Monday, January 11, 2016

Teaching Michael Mondays (1/11) -- Meal Planning and Pantry Essentials

Meal planning is important, but can be daunting. However, I find that it's less daunting if you make a plan to have "options." Let me explain: A balanced meal needs to have protein, carbs, and vegetables. So, something that's helped me is to make sure that I always have "options" for each in my pantry and fridge.

(Michael keeps kosher, so those who don't observer these dietary restrictions should use these tips as guidelines and add their own healthy favorites.)


  • Protein options: 
    • Hebrew National Hotdogs -- I stick with the 97% fat free ones which are 1 sp each. I recommend buying a few packs and storing them in the freezer. They're fully cooked, so you can cut open the frozen pack, remove two links, microwave them to thaw, and either sear them in a pan, or chop them up to add to pasta.
    • Chicken breast -- buy a pack of three boneless/skinless breasts and cook the entire pack on Sunday afternoon/evening. Store cooked chicken in tupperware and add to meals as needed during the week. 
    • Tuna -- not just for lunch anymore. Crack open a can of tuna, and throw it on top of salad with other components for a heartier salad.
    • Beans -- Make a healthy fajita bowl, quick chili or toss onto salad. 
    • Beef -- This tends to be a "treat" in my kitchen, but if you're living alone, I recommend looking for packs that have 4 ounce portions and separating into freezer bags when you unpack after shopping. 
    • Tofu -- I go with extra firm, and add to stir fry or bake as a "steak." The catch here is that you need to use the package within a week.

  • Carb Options: 
    • Pasta -- Make sure you measure out a portion because living alone can EASILY lead to engorged portions.
    • Rice -- I HATE cooking rice. I do. I can't stand it. Luckily, there are these "minute rice ready cups" at the grocery store that you can microwave for a minute to add to stir fry, fajita bowls, or pair alongside beef or chicken.
    • Potatoes -- Keep a few on hand (they do spoil, so be careful). To prep baked potato -- wash, and pierce with fork or knife and then microwave for 5-8 minutes depending on the size of potato. 

  • Veggie options:
    • Frozen veggies -- ABSOLUTE LIFESAVER. YES, they are not as flavorful as fresh, but they're cheaper and more convenient.
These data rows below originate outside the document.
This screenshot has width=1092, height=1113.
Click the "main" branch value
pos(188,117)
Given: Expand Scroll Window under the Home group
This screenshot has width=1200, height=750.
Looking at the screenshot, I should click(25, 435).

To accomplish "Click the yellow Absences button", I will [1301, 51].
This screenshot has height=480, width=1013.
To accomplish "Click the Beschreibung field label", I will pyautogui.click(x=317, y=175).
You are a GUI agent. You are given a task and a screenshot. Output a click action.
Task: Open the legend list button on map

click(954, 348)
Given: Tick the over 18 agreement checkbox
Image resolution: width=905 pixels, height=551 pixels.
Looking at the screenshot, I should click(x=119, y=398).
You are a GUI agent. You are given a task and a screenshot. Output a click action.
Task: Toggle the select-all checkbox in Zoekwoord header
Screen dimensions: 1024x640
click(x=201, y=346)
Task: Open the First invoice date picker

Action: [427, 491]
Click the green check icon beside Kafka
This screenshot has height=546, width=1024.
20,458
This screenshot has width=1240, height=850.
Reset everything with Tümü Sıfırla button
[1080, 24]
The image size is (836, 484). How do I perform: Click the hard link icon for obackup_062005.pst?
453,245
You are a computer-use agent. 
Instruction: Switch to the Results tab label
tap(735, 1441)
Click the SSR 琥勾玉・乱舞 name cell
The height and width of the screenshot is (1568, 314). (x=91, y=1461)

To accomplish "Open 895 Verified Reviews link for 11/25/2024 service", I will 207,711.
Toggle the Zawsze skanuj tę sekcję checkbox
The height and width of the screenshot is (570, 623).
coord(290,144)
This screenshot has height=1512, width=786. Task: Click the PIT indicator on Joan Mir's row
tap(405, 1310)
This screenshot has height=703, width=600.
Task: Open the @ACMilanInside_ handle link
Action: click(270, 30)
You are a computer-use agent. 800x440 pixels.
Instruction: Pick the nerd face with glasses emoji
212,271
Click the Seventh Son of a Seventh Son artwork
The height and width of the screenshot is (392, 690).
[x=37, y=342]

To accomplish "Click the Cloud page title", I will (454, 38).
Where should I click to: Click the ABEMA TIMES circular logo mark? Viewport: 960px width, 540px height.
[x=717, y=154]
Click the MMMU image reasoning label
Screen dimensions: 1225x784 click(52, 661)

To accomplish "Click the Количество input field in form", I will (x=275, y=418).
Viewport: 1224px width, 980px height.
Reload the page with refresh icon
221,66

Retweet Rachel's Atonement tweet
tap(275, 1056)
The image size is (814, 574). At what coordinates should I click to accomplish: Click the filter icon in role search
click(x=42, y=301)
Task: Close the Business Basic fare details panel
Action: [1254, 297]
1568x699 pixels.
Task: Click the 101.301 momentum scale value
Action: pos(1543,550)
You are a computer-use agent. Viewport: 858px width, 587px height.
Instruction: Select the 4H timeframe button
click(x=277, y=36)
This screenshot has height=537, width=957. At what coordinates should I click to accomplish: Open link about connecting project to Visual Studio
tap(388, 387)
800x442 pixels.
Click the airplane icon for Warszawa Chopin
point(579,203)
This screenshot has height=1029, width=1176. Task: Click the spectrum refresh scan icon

You can do a "quick roast" in the oven on a sheet tray, or saute in a pan with different spices
      • What's in my freezer:
        • Brussels Sprouts (MULTIPLE Packs)
        • Stir fry blends, including one that's broccoli heavy and one that's peppers and onions
        • Broccoli
        • Cauliflower
        • Green Beans
        • Asparagus (they have this at trader joes, for sure)
        • Pearl Onions (Add to a crockpot)
    • I also keep fresh veggies on hand. Note: THEY SPOIL so use quickly. They're also more expensive. I recommend:
      • Bell peppers
      • onions -- I go back and forth about whether its worth it to buy a 3-5 lbs bag or individual loose onions. While I go through the individuals faster,  I often find that the bag always has 1-2 bad onions which spoil the rest of the bunch.
      • Mushrooms
      • Broccoli
      • String Beans
      • CARROTS -- Can eat raw, throw on tray for quick roast, or toss into crockpot.